— start of Data supplied —
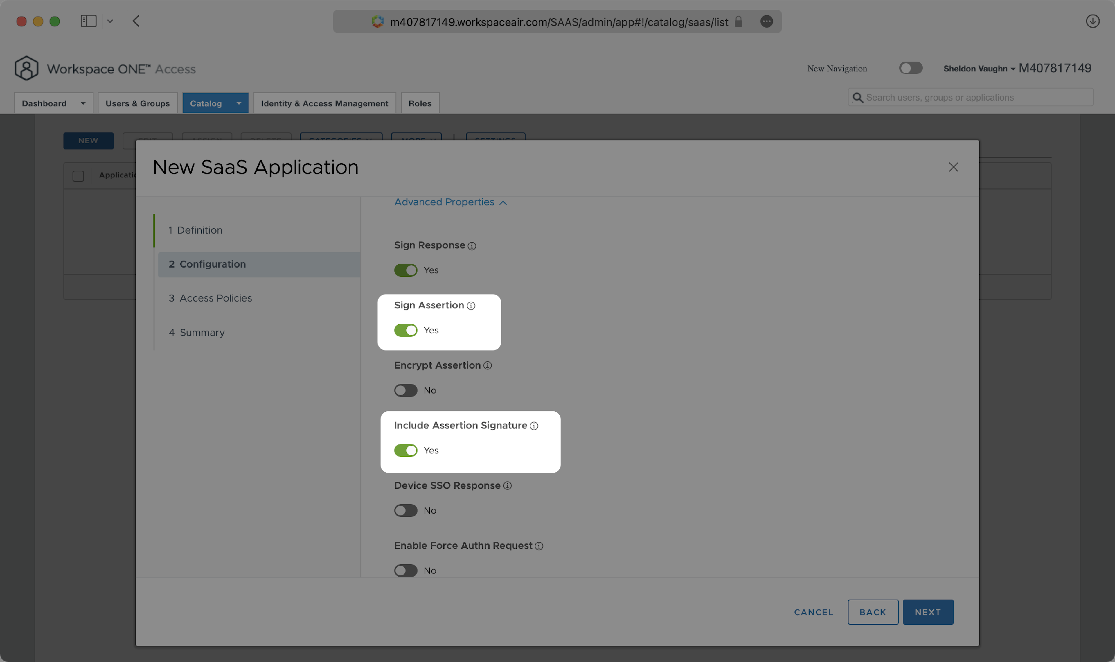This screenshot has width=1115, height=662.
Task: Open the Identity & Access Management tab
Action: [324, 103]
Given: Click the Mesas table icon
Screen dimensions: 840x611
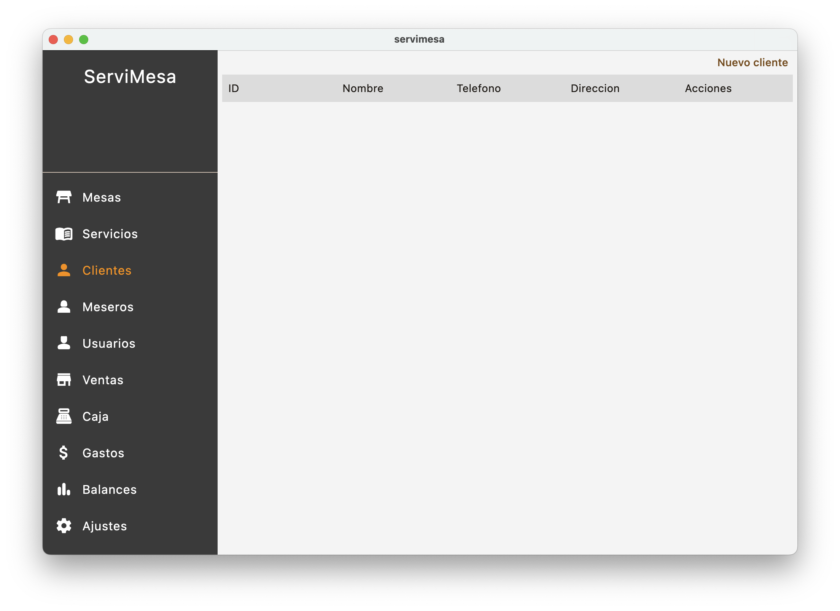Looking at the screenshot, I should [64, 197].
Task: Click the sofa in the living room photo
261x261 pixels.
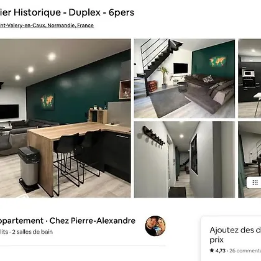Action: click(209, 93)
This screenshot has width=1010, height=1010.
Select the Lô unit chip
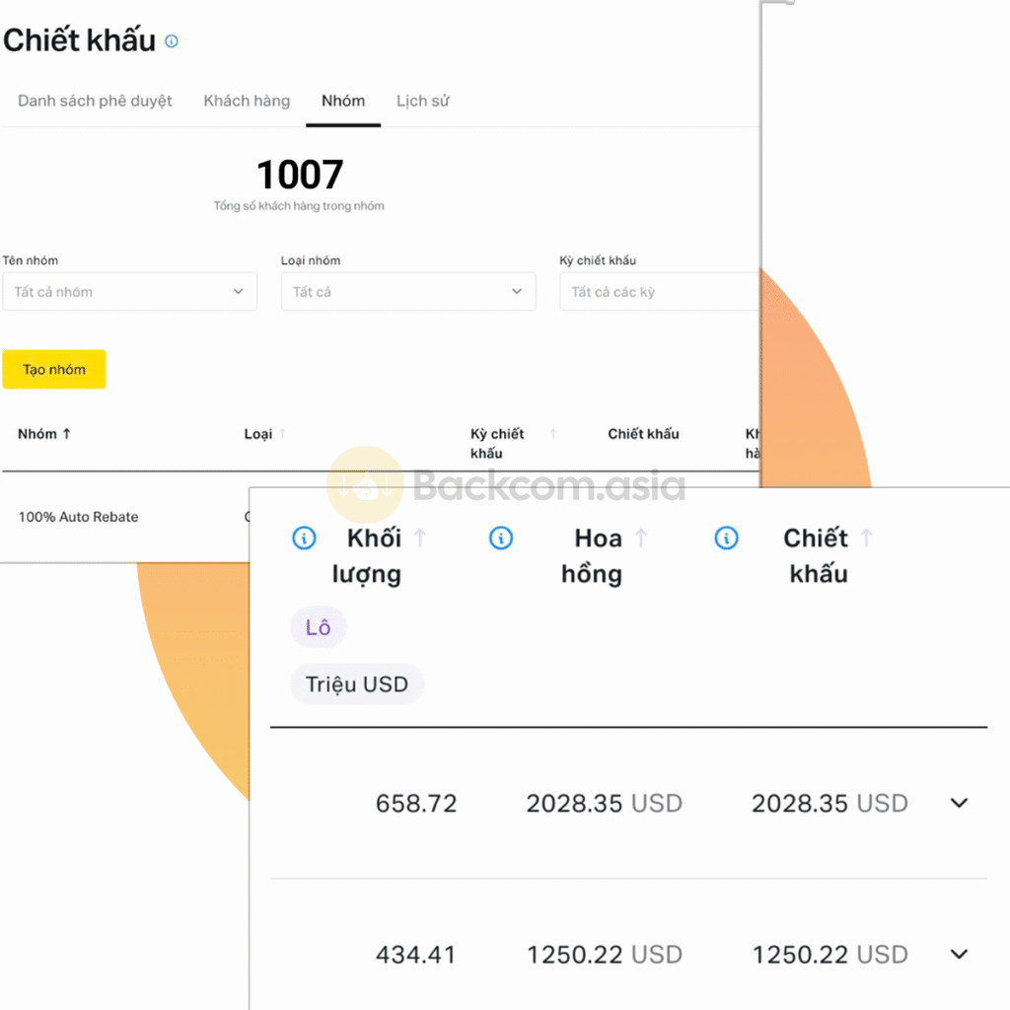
— end of Data supplied —
### [Aim]
Gather every line of the data above that contains the word "Task", and list those lines in the order they appear.

### [The answer]
Task: Open the Identity & Access Management tab
Task: Click the sofa in the living room photo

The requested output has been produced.